When a new satellite is added, someone in the dev team will need to generate the .py class file from the .ksy and commit to /db/base/decoders. Once deployed, the command can be triggered to retroactively decode all data for that satellite.
Future roadmap:
Visibility of the struct/decoder in use
multiple decoder support
“Suggest a struct” like we have suggest a transmitter
Auto generation of python modules from ksy entries?
I started implementing this tonight in db… couple of points to note:
doing this with kaitai decoders is not the prettiest. There is a bit of an assumption that you know what the object looks like when dealing with a kaitai decoder - and we are going to have a directory full of unique decoders. However, we can iterate through this, discard the things we know we don’t want (classes, other objects) and assume that the rest is valuable data.
we’ll have a USE_INFLUX setting flag. If that is set the decoded data goes to influx, otherwise it goes back to db into payload_decoded in a heavily stripped down json format (no binary, etc… not that we will be storing any binary into influx either so I guess that is a moot point).
there will be a “reset demod data” command available in admin console (mostly for testing), and a “decode all data” command in the per-satellite view. The scheduled workers will only iterate through the latest data, so these commands will be used to catch us up on old data as we add decoders.
I’ve committed this pipeline to db-dev for testing over the weekend. I’ve made an assumption in my hacky way of abstracting data from the kaitai objects that they will be flat in nature, and that won’t always be the case (as I quickly ran into with CAS-4 decoders).

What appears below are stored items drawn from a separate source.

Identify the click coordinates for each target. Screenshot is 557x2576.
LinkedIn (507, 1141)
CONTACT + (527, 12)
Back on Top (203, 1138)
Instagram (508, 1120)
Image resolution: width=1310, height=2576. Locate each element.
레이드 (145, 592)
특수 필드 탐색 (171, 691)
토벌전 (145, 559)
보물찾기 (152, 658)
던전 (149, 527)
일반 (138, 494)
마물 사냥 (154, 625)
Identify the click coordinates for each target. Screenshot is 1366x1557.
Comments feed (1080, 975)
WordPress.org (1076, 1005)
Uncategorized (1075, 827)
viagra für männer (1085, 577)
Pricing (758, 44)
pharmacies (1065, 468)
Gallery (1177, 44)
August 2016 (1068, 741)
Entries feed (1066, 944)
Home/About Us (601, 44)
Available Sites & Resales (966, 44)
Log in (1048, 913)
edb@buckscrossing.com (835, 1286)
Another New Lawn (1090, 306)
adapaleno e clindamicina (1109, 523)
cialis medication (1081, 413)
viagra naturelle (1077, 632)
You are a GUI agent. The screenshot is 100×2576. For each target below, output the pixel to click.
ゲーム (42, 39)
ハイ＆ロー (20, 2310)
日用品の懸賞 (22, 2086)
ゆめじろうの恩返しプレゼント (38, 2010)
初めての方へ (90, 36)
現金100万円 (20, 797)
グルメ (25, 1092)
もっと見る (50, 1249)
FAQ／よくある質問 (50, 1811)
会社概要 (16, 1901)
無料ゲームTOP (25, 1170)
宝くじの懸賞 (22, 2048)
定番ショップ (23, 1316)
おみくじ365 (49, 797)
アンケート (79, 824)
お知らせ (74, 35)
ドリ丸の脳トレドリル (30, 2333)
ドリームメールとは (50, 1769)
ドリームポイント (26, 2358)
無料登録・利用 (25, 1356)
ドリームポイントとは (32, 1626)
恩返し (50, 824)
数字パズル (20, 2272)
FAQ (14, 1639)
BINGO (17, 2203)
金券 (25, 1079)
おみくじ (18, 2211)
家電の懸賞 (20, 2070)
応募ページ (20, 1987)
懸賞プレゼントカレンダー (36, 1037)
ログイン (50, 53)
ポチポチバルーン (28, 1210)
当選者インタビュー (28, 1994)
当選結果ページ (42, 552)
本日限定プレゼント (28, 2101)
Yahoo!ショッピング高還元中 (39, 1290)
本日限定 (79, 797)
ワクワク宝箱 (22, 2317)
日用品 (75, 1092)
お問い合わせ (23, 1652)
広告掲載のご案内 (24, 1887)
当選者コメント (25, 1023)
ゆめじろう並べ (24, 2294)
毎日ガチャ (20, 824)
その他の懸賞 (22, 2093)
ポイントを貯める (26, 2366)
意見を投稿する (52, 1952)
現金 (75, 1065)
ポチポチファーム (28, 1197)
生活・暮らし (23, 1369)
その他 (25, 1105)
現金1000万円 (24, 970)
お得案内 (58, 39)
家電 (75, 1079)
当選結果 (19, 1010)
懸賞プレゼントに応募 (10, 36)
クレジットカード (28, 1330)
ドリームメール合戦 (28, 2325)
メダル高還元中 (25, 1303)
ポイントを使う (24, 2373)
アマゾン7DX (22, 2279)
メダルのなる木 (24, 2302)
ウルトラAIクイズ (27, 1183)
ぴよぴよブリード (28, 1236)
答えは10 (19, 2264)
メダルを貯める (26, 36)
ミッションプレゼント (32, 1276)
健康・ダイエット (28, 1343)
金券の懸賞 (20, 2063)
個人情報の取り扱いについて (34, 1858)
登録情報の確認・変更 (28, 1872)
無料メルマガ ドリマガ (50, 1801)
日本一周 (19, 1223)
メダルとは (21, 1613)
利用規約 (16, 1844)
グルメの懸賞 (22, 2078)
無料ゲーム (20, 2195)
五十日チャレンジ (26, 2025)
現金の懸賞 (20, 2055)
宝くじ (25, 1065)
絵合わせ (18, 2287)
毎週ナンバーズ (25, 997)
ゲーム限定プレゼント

As much as I would love the plug-and-play nature of an unmodified kaitai decoder working in our pipeline, its going to be too ugly to make it work. I plan to modify the pipeline to expect that the kaitai decoder scripts will all have a function added to them (get_data()?) that will return a dictionary of the telemetry fields and their values. This way the db code knows what to expect from every script and how to handle it, and the backend work that is specific to each satellite can be handled in the decoder script.
I’ll probably whip these changes up and have them in testing on db-dev next weekend.
Hey, can you expand a bit on this? We will not be storing only a kaitai struct per transmitter anymore? I would love us to find the most abstract way to do that for optimizing the crowdsourcing nature of this.